▶ [Trecho do documento]:
Para Hooman Majd, tradutor de Ahmadinejad, população apóia o governo na questão nuclear e quer mais isonomia do Ocidente

Iraniano-americano aponta perda de apoio das classes média e baixa ao presidente um ano antes das eleições

SAMY ADGHIRNI
DA REPORTAGEM LOCAL

Hooman Majd circula com a mesma desenvoltura nos altos círculos do governo iraniano e entre a elite midiática e cultural americana. Escritor e analista, mora em Nova York e vai com freqüência a Teerã. Seu profundo conhecimento dos EUA o transformou no consultor particular da Presidência iraniana -primeiro a serviço do reformista Mohammad Khatami (1997-2005) e hoje do conservador Mahmoud Ahmadinejad, a quem serve também de tradutor particular para a língua inglesa.
Em entrevista à Folha por telefone desde Nova York, Majd explicou que, muito mais do que a bomba atômica, o Irã busca um reconhecimento de seu papel na história mundial. O analista também traçou um panorama da política interna iraniana um ano antes das eleições gerais e disse que o país é muito mais democrático do que se imagina no Ocidente.

 

FOLHA - Como o sr. vê a suspeita de que o Irã esteja ganhando tempo para conseguir a bomba atômica?
HOOMAN MAJD -
Altos membros do governo me explicaram de maneira convincente que um arsenal nuclear não lhes interessa neste momento. Dito isso, nenhum iraniano desprezaria a vantagem estratégica de ter em mãos tecnologia e perícia para a fabricação potencial de armas atômicas. O que o Irã quer é ser respeitado. Os iranianos não se enxergam como um povo do Terceiro Mundo e exigem o que julgam ser um merecido lugar de destaque na história global.

FOLHA - Existe consenso no país sobre o programa nuclear?
MAJD -
Traumatizada pelo desrespeito histórico a seus direitos (como o petróleo), a sociedade iraniana não quer que o país seja tratado diferentemente dos demais signatários do Tratado de Não-Proliferação Nuclear [TNP]. Qualquer taxista sabe que o enriquecimento de urânio é permitido pelo TNP. Xiitas têm uma longa trajetória de direitos renegados, afinal, a existência do xiismo está baseada na negação dos direitos da família do profeta Maomé. O sentimento de ser o cavalo manco lutando por seus direitos legítimos está no DNA dos iranianos.

▶ [Os dados]:
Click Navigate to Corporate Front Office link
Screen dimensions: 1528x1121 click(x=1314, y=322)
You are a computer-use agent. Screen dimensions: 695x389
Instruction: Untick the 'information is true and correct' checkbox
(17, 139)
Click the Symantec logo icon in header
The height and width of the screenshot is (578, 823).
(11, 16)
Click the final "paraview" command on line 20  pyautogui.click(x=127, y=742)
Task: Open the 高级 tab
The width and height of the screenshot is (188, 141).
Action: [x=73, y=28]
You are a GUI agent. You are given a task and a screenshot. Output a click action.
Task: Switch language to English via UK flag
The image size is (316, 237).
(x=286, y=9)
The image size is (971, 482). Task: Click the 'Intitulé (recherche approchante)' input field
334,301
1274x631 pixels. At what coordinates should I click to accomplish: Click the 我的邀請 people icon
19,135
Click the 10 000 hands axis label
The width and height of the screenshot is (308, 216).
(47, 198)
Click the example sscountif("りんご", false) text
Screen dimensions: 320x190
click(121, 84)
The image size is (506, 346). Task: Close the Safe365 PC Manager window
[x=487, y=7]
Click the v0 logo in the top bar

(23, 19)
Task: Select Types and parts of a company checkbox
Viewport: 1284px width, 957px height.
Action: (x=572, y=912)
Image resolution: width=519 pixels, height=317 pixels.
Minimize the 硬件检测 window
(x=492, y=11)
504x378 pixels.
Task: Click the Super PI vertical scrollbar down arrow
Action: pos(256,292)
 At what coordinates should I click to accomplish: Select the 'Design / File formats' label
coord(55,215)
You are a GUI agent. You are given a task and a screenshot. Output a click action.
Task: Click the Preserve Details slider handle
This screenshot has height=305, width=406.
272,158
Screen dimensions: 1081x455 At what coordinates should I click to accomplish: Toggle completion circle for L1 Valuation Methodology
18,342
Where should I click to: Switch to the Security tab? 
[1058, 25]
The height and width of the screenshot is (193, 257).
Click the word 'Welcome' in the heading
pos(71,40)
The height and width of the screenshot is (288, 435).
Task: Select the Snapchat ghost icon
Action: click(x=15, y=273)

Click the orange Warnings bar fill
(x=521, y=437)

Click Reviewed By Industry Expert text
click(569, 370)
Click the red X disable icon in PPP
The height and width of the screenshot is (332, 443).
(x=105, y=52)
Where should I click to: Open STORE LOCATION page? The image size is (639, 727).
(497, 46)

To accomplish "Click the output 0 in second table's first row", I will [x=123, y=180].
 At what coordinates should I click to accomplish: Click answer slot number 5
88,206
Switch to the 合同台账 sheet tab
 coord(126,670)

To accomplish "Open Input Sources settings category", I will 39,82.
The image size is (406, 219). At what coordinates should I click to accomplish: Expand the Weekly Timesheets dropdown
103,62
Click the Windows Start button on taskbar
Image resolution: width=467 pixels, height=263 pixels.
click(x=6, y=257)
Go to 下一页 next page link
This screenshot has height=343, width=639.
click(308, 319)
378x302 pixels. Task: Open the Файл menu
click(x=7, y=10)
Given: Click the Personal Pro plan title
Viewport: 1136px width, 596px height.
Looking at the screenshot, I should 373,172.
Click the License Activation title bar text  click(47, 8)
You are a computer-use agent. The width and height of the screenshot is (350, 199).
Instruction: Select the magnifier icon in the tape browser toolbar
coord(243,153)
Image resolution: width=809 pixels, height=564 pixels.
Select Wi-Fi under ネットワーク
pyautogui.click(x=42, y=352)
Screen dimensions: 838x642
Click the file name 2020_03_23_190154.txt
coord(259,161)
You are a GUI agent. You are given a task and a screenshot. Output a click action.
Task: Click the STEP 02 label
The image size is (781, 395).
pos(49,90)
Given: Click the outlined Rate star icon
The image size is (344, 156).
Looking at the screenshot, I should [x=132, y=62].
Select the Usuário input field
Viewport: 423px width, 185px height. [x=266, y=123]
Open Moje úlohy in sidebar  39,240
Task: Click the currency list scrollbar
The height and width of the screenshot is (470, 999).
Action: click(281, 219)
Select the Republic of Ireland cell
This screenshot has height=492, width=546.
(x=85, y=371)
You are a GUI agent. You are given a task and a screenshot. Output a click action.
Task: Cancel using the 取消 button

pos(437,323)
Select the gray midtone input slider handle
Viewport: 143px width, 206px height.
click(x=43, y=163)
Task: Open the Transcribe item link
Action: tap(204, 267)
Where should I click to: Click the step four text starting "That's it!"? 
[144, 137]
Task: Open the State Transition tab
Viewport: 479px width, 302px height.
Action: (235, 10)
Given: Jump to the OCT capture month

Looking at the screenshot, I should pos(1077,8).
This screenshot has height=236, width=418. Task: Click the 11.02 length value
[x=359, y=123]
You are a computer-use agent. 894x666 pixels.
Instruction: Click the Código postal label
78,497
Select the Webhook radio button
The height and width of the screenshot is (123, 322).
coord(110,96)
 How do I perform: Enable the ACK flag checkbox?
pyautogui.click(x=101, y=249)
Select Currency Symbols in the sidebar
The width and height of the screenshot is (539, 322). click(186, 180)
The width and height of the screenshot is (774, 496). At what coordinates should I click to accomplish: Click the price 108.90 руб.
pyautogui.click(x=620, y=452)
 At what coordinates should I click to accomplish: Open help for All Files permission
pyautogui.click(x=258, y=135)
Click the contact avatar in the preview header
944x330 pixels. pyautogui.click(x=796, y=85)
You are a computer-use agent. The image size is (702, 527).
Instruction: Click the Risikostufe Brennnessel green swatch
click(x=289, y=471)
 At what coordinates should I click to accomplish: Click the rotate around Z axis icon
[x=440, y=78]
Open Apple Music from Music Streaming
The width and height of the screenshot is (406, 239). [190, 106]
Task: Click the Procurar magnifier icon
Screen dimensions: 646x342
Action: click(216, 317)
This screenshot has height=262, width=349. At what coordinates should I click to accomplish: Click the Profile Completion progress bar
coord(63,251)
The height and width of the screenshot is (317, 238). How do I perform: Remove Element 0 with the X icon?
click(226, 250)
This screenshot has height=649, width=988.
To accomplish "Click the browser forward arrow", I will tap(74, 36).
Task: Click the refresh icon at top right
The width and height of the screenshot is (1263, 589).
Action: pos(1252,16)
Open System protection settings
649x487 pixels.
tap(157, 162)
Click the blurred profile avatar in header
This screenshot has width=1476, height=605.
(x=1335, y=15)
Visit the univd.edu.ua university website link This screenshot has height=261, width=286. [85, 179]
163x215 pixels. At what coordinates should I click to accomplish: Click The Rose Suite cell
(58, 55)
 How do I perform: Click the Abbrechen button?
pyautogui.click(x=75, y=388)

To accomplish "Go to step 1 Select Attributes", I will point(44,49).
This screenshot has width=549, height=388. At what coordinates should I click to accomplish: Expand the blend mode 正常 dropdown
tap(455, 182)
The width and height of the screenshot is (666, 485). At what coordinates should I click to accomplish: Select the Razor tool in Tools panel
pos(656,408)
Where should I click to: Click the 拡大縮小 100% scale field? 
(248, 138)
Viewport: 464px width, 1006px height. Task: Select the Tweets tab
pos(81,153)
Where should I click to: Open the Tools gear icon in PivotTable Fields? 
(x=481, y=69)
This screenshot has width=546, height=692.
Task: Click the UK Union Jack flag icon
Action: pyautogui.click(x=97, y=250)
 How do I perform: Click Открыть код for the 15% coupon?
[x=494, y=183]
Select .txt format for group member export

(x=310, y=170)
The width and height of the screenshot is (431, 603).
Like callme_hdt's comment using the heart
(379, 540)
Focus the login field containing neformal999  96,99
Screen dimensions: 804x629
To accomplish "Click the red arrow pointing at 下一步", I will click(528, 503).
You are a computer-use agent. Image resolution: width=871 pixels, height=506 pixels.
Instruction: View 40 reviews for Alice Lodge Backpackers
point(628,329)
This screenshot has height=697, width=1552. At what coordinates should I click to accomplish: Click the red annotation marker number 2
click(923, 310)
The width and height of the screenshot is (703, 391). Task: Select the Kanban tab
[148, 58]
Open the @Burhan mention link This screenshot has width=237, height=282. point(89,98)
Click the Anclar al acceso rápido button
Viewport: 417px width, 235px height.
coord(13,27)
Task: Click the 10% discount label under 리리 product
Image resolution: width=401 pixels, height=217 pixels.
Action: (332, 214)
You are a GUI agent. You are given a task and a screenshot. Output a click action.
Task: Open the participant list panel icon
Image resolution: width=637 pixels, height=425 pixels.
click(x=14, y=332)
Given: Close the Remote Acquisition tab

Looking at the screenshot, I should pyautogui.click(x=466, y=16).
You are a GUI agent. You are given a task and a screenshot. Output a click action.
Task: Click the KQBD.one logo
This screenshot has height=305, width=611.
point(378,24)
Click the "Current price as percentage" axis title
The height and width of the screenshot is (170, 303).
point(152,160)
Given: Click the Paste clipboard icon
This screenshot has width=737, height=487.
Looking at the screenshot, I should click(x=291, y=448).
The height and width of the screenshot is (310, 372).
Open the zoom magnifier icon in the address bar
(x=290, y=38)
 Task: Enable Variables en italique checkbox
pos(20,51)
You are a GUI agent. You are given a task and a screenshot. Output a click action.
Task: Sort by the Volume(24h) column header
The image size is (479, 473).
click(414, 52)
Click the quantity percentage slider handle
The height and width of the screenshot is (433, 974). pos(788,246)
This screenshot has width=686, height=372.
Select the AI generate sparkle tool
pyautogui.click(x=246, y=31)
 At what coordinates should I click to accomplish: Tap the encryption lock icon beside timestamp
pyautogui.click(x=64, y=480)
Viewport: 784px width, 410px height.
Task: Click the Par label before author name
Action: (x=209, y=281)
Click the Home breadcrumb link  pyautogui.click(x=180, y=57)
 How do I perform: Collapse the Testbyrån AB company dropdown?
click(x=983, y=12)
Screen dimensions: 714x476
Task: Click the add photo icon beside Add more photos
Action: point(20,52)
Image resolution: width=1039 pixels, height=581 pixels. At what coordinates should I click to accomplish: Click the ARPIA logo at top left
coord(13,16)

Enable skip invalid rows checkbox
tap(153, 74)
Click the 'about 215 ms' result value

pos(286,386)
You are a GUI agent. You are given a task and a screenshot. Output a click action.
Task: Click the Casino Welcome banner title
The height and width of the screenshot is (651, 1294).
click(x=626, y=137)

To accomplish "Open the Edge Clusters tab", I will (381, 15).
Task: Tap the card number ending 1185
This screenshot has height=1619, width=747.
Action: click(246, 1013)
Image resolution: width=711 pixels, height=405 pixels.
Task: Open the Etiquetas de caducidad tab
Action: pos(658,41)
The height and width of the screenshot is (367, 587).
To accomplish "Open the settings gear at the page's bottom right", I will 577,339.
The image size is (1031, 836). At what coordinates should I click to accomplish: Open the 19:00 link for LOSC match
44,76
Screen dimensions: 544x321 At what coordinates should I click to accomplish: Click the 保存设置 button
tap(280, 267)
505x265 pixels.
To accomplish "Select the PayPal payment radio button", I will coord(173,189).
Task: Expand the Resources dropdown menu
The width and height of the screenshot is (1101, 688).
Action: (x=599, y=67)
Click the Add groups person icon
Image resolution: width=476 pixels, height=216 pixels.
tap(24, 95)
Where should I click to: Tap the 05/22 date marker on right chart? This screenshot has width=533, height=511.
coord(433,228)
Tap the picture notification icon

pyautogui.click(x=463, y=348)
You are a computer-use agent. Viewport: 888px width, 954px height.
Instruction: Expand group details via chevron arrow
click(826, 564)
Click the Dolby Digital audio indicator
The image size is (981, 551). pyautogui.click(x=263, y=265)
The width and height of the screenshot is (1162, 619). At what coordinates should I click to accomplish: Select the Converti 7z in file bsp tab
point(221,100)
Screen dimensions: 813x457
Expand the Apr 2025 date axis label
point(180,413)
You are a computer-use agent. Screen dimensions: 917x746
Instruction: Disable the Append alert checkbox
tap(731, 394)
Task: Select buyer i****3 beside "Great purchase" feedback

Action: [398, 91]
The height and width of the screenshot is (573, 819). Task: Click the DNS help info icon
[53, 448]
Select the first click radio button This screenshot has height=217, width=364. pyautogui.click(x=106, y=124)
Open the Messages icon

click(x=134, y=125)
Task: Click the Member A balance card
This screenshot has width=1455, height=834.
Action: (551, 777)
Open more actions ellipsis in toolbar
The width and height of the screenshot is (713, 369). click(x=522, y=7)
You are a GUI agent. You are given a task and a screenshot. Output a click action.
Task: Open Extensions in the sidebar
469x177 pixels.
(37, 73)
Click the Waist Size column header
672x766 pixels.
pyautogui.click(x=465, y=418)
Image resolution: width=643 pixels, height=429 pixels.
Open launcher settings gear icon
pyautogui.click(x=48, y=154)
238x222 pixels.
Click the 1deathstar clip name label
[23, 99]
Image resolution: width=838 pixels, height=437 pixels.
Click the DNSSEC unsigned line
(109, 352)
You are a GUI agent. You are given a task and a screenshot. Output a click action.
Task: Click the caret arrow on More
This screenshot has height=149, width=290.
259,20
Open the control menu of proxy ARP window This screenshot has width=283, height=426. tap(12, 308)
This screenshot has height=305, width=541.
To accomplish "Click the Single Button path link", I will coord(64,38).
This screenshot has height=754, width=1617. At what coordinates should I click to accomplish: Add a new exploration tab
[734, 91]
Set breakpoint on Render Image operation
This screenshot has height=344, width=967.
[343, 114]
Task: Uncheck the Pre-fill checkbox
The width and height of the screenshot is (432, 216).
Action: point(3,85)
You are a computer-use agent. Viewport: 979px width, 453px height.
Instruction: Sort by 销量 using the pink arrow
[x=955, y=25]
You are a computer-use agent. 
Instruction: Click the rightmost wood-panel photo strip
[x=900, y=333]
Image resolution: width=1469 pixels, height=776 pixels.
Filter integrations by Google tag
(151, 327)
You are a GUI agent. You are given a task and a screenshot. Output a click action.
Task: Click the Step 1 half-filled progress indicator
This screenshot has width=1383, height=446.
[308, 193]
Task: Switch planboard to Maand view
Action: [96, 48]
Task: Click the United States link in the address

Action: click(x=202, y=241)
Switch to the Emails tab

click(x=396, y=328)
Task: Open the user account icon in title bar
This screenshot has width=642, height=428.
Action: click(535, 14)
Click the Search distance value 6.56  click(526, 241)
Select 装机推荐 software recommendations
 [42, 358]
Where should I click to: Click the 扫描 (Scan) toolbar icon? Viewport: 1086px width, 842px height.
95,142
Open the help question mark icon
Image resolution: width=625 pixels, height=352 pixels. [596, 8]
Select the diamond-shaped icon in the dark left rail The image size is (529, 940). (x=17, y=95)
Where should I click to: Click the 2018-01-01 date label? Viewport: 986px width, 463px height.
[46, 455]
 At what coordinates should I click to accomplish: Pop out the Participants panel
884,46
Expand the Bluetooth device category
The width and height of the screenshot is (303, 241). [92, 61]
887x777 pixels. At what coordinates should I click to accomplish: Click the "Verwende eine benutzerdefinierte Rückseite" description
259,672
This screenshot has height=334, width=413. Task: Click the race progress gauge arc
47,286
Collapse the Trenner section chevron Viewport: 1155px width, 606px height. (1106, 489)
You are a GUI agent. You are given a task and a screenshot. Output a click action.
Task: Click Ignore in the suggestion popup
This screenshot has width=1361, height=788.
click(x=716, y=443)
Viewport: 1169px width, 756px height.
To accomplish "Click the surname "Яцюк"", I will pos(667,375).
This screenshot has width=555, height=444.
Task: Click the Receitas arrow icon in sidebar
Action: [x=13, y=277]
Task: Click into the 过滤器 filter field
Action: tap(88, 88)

▶ [Teste sua compreensão]:
A. Segundo a entrevista com Hooman Majd, o que qualquer taxista iraniano sabe?
B. Dê continuidade à entrevista com Hooman Majd a partir da última resposta mostrada.

▶ [Resultados esperados]:
A. Que o enriquecimento de urânio é permitido pelo TNP.

B.
FOLHA - Qual a situação interna de Ahmadinejad a um ano da eleição?
MAJD -
Ahmadinejad é cada vez mais criticado, tanto pelos reformistas como pelos conservadores. Muita gente o responsabiliza pela inflação e pelo desemprego. Se a situação econômica das classes média e operária não melhorar substancialmente, ele terá problemas.

FOLHA - E como está a oposição?
MAJD -
Depois de Khatami não surgiu nenhum líder à frente dos reformistas. Muita gente quer que ele se candidate outra vez, mas ele próprio me disse que não pretende voltar à Presidência. Fora do movimento reformista, existe uma forte oposição a Ahmadinejad nas fileiras conservadoras. Ali Larijani [chefe do Legislativo] e Mohammad Qalibaf [prefeito de Teerã] serão páreo duro para o presidente e são vistos como mais pragmáticos.

FOLHA - O Irã é uma democracia?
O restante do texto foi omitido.